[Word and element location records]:
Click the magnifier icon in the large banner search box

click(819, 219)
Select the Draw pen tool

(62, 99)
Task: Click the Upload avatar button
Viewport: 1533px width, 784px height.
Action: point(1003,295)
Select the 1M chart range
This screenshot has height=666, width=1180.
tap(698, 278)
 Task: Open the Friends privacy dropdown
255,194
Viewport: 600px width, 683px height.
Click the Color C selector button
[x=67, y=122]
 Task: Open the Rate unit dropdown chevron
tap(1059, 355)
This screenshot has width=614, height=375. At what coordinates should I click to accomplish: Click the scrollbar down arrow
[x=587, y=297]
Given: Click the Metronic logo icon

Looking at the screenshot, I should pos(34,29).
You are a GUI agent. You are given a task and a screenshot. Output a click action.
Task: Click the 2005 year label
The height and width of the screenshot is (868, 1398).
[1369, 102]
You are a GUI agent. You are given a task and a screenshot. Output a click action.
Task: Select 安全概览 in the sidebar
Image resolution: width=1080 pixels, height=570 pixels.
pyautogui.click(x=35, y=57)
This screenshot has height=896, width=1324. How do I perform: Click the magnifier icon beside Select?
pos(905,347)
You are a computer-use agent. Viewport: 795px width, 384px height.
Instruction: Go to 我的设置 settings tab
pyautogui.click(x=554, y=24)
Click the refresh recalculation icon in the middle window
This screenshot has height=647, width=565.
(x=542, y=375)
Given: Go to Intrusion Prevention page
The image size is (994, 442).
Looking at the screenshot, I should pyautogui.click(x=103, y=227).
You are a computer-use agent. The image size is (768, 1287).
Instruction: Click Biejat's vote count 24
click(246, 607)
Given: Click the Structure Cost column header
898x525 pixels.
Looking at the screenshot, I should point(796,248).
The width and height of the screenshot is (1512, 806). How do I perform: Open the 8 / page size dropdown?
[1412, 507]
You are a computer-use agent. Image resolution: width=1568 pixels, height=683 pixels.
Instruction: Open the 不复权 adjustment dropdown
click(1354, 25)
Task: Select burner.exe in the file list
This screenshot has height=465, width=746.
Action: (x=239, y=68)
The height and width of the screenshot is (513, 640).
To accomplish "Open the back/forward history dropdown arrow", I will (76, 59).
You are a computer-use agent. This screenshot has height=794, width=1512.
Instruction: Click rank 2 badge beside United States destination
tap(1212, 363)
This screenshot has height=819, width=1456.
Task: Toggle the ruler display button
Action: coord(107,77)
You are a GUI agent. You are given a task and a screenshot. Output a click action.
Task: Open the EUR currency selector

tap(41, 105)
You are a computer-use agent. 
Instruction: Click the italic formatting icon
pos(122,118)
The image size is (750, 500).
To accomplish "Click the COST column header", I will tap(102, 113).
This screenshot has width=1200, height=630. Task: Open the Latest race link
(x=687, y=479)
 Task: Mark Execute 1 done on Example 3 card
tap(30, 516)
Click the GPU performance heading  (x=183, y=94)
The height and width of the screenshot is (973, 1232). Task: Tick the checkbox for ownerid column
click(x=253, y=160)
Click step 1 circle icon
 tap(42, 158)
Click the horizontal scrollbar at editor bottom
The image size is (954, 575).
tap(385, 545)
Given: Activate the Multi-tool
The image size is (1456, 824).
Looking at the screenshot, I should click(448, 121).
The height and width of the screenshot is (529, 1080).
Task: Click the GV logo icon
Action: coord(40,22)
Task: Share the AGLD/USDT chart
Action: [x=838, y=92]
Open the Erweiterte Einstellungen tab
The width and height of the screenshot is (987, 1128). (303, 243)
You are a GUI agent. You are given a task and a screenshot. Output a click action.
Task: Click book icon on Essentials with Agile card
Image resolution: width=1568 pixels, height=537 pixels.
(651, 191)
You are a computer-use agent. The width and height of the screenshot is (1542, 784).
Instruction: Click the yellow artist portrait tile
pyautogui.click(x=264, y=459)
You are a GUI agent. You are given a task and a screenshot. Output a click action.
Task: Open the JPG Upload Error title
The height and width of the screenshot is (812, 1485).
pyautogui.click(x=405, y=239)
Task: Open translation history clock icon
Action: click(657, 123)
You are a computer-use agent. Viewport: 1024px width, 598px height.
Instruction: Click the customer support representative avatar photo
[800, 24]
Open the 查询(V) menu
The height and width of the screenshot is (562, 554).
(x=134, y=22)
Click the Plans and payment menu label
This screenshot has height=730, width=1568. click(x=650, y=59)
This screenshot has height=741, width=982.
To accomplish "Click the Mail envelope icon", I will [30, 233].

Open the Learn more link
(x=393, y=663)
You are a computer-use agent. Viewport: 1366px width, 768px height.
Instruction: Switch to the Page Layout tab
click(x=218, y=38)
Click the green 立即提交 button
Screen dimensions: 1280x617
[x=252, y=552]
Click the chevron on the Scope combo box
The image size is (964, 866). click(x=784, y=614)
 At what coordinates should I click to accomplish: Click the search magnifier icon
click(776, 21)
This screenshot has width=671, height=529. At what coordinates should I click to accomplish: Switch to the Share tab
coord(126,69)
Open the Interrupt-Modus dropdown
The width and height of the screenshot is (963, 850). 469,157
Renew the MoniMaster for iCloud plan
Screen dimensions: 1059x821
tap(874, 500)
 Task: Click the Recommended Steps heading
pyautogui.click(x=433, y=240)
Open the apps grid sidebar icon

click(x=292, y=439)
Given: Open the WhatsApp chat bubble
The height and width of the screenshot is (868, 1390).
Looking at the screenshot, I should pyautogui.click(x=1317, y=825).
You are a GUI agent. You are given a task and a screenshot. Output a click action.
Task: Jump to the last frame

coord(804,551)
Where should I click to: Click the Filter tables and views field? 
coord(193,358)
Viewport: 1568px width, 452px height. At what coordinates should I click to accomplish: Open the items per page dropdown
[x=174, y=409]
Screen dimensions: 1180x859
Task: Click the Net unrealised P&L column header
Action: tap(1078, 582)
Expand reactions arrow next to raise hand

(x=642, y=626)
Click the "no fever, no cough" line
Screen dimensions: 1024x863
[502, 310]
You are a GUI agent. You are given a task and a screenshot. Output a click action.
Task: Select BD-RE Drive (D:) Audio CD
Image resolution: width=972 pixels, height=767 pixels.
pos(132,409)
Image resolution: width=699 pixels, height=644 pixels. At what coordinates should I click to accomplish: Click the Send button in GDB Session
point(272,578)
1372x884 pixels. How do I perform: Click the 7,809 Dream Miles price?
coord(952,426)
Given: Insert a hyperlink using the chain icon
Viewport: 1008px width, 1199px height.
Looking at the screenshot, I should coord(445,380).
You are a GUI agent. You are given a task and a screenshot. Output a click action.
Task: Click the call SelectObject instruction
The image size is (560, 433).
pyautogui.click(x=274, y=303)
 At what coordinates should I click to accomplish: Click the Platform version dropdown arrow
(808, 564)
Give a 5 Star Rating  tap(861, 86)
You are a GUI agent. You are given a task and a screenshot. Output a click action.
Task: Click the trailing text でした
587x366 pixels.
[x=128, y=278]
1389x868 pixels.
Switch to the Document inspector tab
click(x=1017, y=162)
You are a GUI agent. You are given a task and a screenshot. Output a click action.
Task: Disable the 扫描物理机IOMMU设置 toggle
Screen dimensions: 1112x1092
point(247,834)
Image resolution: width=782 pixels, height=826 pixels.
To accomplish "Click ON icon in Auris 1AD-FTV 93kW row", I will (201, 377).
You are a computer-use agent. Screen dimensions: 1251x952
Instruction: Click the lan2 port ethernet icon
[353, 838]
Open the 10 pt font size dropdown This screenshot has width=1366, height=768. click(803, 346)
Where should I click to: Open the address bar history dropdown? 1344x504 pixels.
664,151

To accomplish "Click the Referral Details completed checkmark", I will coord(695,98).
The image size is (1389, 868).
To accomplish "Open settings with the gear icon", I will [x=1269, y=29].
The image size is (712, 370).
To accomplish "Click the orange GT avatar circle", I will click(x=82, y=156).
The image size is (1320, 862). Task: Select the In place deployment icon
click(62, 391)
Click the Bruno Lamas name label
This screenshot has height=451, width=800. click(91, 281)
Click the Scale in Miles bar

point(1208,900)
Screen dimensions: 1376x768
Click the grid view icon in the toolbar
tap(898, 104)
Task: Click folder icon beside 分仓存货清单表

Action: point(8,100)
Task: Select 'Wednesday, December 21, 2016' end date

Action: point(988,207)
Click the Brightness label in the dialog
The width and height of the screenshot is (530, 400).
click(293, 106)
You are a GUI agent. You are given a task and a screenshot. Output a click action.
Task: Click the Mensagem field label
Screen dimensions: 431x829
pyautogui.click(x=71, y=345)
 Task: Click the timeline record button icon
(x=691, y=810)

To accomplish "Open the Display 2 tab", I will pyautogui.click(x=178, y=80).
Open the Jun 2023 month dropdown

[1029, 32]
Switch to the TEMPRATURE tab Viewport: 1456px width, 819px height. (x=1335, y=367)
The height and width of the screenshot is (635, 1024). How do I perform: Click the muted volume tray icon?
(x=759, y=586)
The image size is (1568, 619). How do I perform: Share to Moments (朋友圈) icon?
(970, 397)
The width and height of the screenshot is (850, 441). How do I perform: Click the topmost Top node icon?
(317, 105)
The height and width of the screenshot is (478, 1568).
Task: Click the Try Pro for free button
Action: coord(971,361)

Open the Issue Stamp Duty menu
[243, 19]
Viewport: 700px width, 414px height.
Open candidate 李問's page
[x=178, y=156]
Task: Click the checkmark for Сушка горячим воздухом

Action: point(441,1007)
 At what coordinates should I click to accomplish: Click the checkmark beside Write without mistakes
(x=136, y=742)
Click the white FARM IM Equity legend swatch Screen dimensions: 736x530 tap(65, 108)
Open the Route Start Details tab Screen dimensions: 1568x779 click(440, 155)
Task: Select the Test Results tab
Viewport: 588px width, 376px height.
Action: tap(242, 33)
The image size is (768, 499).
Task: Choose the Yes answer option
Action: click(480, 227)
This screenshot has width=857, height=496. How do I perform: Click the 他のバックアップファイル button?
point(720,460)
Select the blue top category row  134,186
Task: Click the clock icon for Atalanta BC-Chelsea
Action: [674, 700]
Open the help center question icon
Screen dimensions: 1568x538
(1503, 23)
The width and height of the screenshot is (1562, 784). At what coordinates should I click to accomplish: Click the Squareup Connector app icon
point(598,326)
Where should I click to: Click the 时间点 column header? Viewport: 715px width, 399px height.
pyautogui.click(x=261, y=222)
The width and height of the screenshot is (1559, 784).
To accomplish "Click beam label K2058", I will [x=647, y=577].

[The request]:
Reproduce verbatim the lines of the entries from the one containing "This screenshot has width=1200, height=630." through the one containing "[x=252, y=552]", inclusive.

[Final result]:
This screenshot has width=1200, height=630. Task: Open the Latest race link
(x=687, y=479)
 Task: Mark Execute 1 done on Example 3 card
tap(30, 516)
Click the GPU performance heading  (x=183, y=94)
The height and width of the screenshot is (973, 1232). Task: Tick the checkbox for ownerid column
click(x=253, y=160)
Click step 1 circle icon
 tap(42, 158)
Click the horizontal scrollbar at editor bottom
The image size is (954, 575).
tap(385, 545)
Given: Activate the Multi-tool
The image size is (1456, 824).
Looking at the screenshot, I should click(448, 121).
The height and width of the screenshot is (529, 1080).
Task: Click the GV logo icon
Action: coord(40,22)
Task: Share the AGLD/USDT chart
Action: [x=838, y=92]
Open the Erweiterte Einstellungen tab
The width and height of the screenshot is (987, 1128). (303, 243)
You are a GUI agent. You are given a task and a screenshot. Output a click action.
Task: Click book icon on Essentials with Agile card
Image resolution: width=1568 pixels, height=537 pixels.
(651, 191)
You are a computer-use agent. The width and height of the screenshot is (1542, 784).
Instruction: Click the yellow artist portrait tile
pyautogui.click(x=264, y=459)
You are a GUI agent. You are given a task and a screenshot. Output a click action.
Task: Open the JPG Upload Error title
The height and width of the screenshot is (812, 1485).
pyautogui.click(x=405, y=239)
Task: Open translation history clock icon
Action: click(657, 123)
You are a computer-use agent. Viewport: 1024px width, 598px height.
Instruction: Click the customer support representative avatar photo
[800, 24]
Open the 查询(V) menu
The height and width of the screenshot is (562, 554).
(x=134, y=22)
Click the Plans and payment menu label
This screenshot has height=730, width=1568. click(x=650, y=59)
This screenshot has height=741, width=982.
To accomplish "Click the Mail envelope icon", I will [30, 233].

Open the Learn more link
(x=393, y=663)
You are a computer-use agent. Viewport: 1366px width, 768px height.
Instruction: Switch to the Page Layout tab
click(x=218, y=38)
Click the green 立即提交 button
Screen dimensions: 1280x617
[x=252, y=552]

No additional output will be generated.